After cruising across 460 million kilometers of interplanetary space over 6½ months, NASA's 2001 Mars Odyssey spacecraft reached the red planet yesterday. The spacecraft was "captured" into a looping 18.7-hour orbit after being slowed by a 20-minute-long rocket firing beginning at 7:23 p.m. Pacific time (2:23 Universal Time on October 24th). Most of the burn occurred with the spacecraft behind Mars and out of communication with Earth, and once radio contact was reestablished, anxious engineers determined that the complicated maneuver was executed flawlessly. "Hundreds and hundreds of things had to go right," noted project manager Matt Landano, "and they did." In fact, analysis shows that the spacecraft hit its target, 300 km above the Martian surface, to within 1 km.

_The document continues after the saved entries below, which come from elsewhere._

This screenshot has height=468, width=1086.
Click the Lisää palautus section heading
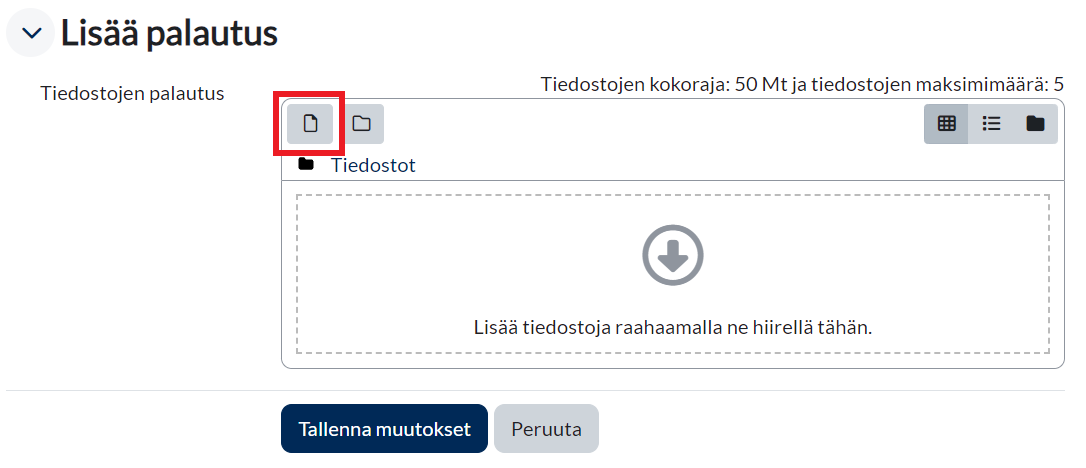169,34
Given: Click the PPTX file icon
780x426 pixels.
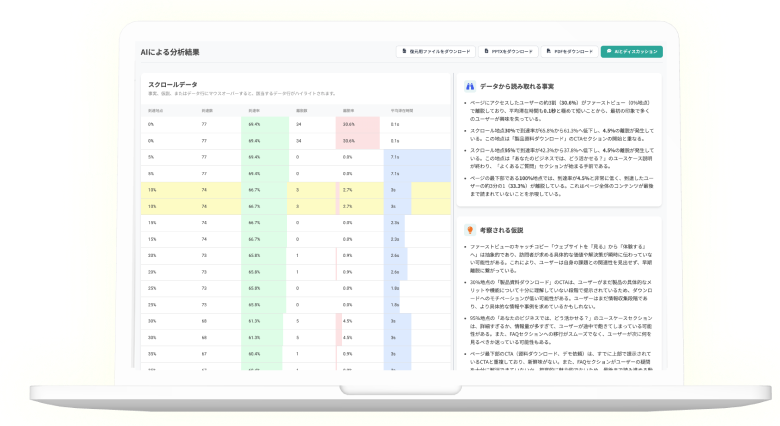Looking at the screenshot, I should 487,50.
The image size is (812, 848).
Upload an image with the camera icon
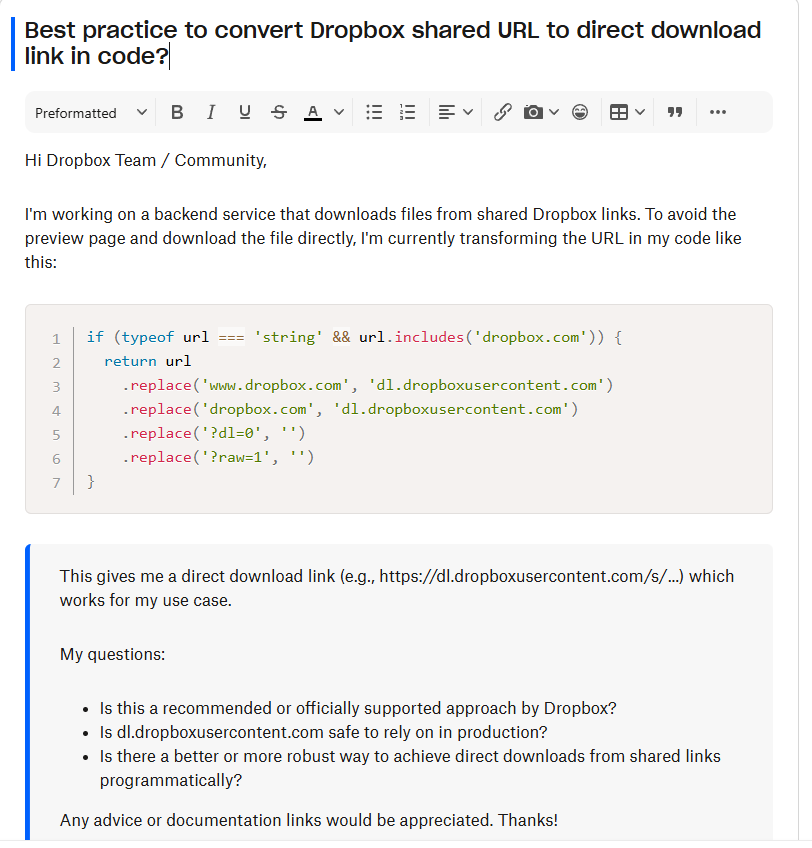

The success of this all-important orbit maneuver is helping ease painful memories of NASA's two previous Mars missions, each of which failed just as it reached the planet. On September 23, 1999, the Mars Climate Orbiter entered the planet's atmosphere too low upon arrival — due to an infamous mixup involving metric-English conversions — and likely burned up. Ten weeks later, on December 3rd, Mars Polar Lander and its hitchhiking payload of two Deep Space 2 probes disappeared without a trace as they descended to the surface and presumably crashed.

Thus, Mars Odyssey represents a chance at redemption for NASA and its outgoing administrator, Daniel Goldin. In the weeks ahead, the spacecraft will pass through the planet's thin upper atmosphere some 380 times, using air friction to gradually bleed off velocity and altitude. By February the craft should be in its final, circular orbit, traveling pole to pole at an altitude of 400 km. Then its scientific survey work will begin. Mars Odyssey carries an infrared imaging system, called THEMIS, that will use infrared spectroscopy to determine the composition of mineral deposits on the surface. THEMIS is designed to work in concert with the spacecraft's gamma-ray spectrometer, which should map the abundance of hydrogen just below ground level (hydrogen is a proxy for the presence of water). A third experiment, for studying the planet's radiation environment, failed to respond to commands from Earth in August and has been shut down.